PT Staff: With such an intense drug and treatment regimen, how can pharmacists play an educational role with patients?

Emily Graham, PharmD, MS, BCOP: It's important for us, as you mentioned, to educate on signs and awareness of our AEs of interest, and to encourage patients to let their healthcare team know of anything new or worrisome is going on. The eye care can be especially cumbersome for people. Those prednisone eyedrops need to be used 6 times a day starting the day prior to treatment and continue through day 4 of each cycle. And then on days 5 through 8, patients need to install the drops for 4 times a day. On top of that, the lubricating drops are to be used 4 times a day and is needed. This schedule can be very confusing, and it requires a lot of education. I think too as pharmacists, we can serve as a good reference for the health care team as well. On the other components of AE prevention that go into this regimen, like the premedication for nausea and infusion-related reactions, this drug is also titrated to reduce that risk of reaction. Any assistance or education we can provide to nurses would be beneficial to patients so I think just appreciate knowing possibilities of what they can expect once they get started. And providing things such as our resources [and] such as a calendar and checklist to assist with the eye care regimen would probably be very helpful to them as well.

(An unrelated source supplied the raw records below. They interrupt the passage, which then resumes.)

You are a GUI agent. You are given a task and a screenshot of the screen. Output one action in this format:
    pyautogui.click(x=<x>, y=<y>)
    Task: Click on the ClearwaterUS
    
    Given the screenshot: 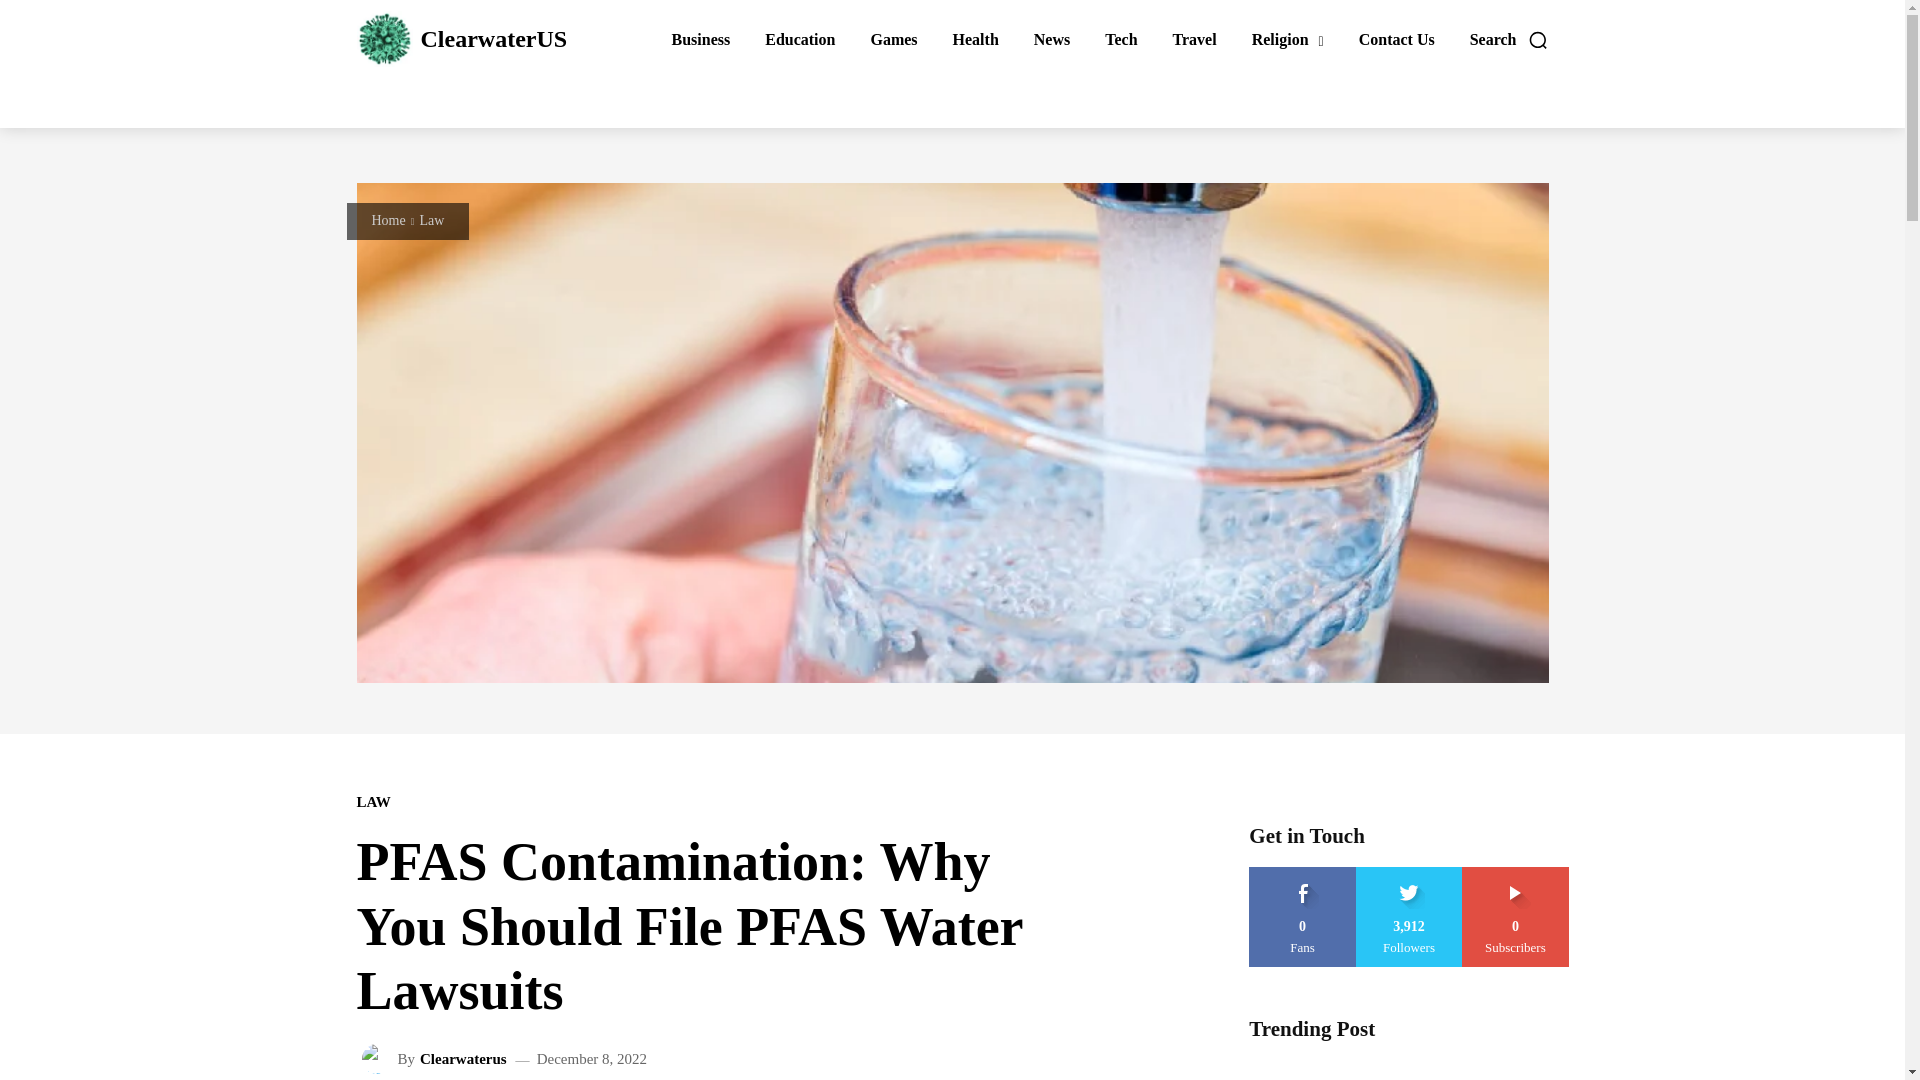 What is the action you would take?
    pyautogui.click(x=460, y=37)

PT Staff: Is there anything you want to add?

Emily Graham, PharmD, MS, BCOP: Yes, 1 other thing I wanted to mention. Working in this field and with a lot of these patients with ovarian cancer, I did want to add that the SORAYA trial did include patients who had been previously treated with a poly (ADP-ribose) polymerase (PARP) inhibitor.

This is a question that comes up a lot for us because a lot of our currently available date on ovarian cancer did not include those people because these drugs are relatively new. So those patients that had prior PARP inhibitor in the SORAYA study did have a similar response rate to everyone else— that [was an] over 30% response rate. I think this is relevant to point out just given their frequency of use nowadays. For all my colleagues that work in thegynecologic oncology world, I wanted to mention that because I think it's a useful tip to know.